▶ Work to complete: Considering the entries that follow, report how many lines include the string "computer", giving the number alone.

BEGIN Exercise data

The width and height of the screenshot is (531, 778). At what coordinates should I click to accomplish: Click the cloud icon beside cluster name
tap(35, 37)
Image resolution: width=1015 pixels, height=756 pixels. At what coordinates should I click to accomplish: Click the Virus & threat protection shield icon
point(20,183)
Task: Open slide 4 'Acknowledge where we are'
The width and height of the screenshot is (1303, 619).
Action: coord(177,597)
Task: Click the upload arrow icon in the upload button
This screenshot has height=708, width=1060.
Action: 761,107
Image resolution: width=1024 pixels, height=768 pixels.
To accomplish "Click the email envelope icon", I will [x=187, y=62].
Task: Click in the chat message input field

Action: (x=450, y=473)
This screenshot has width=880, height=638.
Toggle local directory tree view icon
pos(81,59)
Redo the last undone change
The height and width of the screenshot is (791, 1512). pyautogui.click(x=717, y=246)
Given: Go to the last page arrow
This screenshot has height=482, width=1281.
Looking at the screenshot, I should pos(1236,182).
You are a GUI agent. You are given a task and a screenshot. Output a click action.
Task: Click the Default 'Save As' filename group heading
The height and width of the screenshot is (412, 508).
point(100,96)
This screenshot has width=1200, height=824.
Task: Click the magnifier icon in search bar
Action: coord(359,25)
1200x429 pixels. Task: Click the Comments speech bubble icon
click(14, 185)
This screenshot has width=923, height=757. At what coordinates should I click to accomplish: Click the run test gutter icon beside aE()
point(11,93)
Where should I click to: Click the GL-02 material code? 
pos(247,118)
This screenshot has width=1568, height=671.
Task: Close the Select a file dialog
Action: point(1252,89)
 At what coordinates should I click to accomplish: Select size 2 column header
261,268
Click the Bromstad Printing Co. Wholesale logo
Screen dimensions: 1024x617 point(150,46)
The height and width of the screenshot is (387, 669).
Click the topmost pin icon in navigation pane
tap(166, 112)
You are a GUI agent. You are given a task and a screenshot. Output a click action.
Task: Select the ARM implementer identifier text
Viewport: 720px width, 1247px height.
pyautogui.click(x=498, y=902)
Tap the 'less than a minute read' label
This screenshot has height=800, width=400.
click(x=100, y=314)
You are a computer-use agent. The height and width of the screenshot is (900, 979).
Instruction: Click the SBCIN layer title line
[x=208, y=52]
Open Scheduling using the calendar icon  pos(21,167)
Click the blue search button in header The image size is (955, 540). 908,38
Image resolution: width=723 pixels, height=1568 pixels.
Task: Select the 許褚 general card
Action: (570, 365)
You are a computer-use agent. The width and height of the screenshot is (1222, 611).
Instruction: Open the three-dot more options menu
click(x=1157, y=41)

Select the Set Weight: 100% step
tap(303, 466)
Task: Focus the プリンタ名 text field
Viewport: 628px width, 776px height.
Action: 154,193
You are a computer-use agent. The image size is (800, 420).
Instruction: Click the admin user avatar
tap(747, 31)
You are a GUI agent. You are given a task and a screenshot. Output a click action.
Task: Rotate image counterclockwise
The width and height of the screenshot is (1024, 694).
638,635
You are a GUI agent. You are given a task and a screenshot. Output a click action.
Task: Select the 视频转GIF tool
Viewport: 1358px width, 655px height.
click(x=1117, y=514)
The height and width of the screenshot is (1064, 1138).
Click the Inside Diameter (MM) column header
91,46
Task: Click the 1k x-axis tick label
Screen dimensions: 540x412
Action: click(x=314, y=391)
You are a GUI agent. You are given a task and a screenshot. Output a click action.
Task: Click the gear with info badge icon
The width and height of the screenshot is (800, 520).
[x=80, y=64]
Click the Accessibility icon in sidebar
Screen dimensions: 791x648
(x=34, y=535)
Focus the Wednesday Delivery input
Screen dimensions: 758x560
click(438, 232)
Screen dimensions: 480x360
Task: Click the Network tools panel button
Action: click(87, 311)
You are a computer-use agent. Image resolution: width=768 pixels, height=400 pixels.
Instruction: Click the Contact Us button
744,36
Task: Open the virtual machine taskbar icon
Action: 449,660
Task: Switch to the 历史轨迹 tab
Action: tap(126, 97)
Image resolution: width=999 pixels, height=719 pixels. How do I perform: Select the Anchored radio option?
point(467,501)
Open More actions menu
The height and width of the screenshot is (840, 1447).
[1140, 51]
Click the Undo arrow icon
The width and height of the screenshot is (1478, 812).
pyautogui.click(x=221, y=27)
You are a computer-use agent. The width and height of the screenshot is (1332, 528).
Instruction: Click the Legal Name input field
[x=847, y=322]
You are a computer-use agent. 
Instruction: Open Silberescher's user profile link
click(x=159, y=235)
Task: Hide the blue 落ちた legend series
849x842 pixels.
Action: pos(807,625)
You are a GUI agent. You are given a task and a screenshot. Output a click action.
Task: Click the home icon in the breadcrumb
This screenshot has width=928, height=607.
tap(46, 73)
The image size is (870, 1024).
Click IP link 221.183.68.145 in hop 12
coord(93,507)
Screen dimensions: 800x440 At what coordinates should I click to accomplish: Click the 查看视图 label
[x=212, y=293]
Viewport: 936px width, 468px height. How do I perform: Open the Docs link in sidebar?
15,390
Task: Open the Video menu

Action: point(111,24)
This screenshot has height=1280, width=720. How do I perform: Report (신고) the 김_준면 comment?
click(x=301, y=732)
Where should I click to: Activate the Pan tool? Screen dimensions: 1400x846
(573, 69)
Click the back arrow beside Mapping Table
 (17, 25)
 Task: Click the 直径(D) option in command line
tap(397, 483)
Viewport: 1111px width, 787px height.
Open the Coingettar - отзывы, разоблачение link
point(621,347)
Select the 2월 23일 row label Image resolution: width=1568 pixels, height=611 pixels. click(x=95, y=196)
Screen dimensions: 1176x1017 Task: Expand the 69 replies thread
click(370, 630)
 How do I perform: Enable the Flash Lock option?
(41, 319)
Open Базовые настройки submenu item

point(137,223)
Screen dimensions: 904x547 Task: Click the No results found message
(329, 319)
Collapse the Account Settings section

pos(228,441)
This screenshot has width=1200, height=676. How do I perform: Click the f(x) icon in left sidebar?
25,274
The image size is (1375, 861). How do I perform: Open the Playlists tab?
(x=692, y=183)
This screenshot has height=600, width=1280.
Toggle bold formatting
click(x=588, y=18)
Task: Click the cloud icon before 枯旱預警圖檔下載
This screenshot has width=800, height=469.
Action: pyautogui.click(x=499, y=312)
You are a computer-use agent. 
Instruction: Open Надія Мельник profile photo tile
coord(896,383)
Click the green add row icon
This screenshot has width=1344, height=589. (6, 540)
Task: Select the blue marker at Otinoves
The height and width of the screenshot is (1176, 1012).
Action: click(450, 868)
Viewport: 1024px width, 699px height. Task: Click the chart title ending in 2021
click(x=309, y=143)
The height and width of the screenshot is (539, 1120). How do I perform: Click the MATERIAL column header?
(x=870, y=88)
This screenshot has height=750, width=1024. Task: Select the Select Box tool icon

END Exercise data

▶ Written solution: 7